La puerta se cerró detrás de él con un susurro seco, casi tímido, como si incluso la casa supiera que algo esencial ya no estaba.
Ben permaneció unos segundos inmóvil, con Emma en brazos, respirando el aire denso del hogar que ahora parecía ajeno. Afuera, el sonido de autos alejándose indicaba que los últimos en despedirse ya lo habían dejado solo.
Habían insistido. Todos.
Jason, Elizabeth, incluso Ginna, con su ternura cuidadosa. Le ofrecieron quedarse, ayudar, acompañarlo al menos esa primera noche. Pero Ben se negó con la firmeza de quien ya ha elegido su cruz. Nadie iba a ocupar ese espacio. Nadie podía hacerlo.

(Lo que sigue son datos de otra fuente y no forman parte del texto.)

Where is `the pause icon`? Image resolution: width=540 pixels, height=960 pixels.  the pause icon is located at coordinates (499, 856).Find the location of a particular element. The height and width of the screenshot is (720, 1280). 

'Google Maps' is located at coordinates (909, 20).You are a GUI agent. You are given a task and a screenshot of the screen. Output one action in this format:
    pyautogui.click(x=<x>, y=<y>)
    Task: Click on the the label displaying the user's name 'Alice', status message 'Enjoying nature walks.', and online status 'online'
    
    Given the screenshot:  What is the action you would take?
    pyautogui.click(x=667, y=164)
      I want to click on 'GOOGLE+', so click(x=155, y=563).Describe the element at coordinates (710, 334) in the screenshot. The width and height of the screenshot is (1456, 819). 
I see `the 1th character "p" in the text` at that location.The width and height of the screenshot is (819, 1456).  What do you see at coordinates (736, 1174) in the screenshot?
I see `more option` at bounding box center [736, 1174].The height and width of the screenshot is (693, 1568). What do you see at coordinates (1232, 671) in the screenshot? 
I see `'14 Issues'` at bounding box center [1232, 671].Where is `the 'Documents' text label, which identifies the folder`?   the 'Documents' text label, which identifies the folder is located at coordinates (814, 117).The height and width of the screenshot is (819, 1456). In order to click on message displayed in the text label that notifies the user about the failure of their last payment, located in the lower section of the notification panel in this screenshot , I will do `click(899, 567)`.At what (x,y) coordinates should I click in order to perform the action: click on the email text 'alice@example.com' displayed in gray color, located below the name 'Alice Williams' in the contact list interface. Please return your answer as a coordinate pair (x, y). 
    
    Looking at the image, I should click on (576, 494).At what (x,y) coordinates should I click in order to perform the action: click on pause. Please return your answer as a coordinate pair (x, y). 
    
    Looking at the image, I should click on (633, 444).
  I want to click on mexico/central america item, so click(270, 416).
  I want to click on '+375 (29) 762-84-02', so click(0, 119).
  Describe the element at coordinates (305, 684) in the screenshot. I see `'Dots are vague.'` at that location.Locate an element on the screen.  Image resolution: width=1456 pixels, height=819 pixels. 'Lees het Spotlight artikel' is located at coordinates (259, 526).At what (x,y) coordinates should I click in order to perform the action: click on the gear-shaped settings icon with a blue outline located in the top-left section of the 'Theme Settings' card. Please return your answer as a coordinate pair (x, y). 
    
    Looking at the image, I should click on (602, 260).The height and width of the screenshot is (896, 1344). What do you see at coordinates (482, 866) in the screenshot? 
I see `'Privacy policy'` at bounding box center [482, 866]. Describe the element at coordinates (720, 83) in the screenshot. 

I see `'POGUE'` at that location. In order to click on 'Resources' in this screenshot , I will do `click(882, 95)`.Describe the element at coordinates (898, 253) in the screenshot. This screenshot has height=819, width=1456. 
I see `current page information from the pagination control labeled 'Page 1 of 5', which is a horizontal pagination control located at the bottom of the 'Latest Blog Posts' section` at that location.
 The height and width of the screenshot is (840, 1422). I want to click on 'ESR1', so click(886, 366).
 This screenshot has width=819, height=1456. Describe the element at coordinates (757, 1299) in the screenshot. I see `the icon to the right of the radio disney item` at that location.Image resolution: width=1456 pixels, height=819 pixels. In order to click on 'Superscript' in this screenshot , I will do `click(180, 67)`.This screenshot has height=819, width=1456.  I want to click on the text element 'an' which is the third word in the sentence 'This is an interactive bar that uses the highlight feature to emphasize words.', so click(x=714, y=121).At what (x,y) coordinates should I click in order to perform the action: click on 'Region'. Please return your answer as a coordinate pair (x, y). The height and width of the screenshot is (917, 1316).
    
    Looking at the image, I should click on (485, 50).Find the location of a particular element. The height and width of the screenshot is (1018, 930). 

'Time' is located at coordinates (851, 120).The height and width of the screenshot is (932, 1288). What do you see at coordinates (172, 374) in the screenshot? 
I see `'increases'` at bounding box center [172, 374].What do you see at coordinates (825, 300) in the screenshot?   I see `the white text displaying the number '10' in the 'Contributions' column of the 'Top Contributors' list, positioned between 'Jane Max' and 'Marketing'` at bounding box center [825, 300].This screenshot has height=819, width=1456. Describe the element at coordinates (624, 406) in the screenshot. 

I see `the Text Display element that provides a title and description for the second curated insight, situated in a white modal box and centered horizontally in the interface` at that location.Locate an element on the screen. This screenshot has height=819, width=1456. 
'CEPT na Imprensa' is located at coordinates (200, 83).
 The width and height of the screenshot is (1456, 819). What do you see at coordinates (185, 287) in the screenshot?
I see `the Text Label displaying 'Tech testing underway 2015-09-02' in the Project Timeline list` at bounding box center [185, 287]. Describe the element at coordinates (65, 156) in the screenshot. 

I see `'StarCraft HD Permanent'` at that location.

Esta era su casa. Su hija. Su duelo.
El silencio lo envolvió apenas dio el primer paso al interior. Cada rincón parecía murmurar el nombre de Felicia. Las paredes, los muebles, el aroma leve a vainilla y lavanda. Todo era ella. Su presencia impregnada en lo tangible, como si se hubiese ido apenas unos minutos antes.
—Ya estamos en casa, mi amor —susurró Ben, más para sí que para la pequeña.
La voz le tembló al decirlo. Era una frase que había imaginado tantas veces, repetida con ilusión durante las últimas semanas del embarazo. Pero nunca pensó que la diría solo.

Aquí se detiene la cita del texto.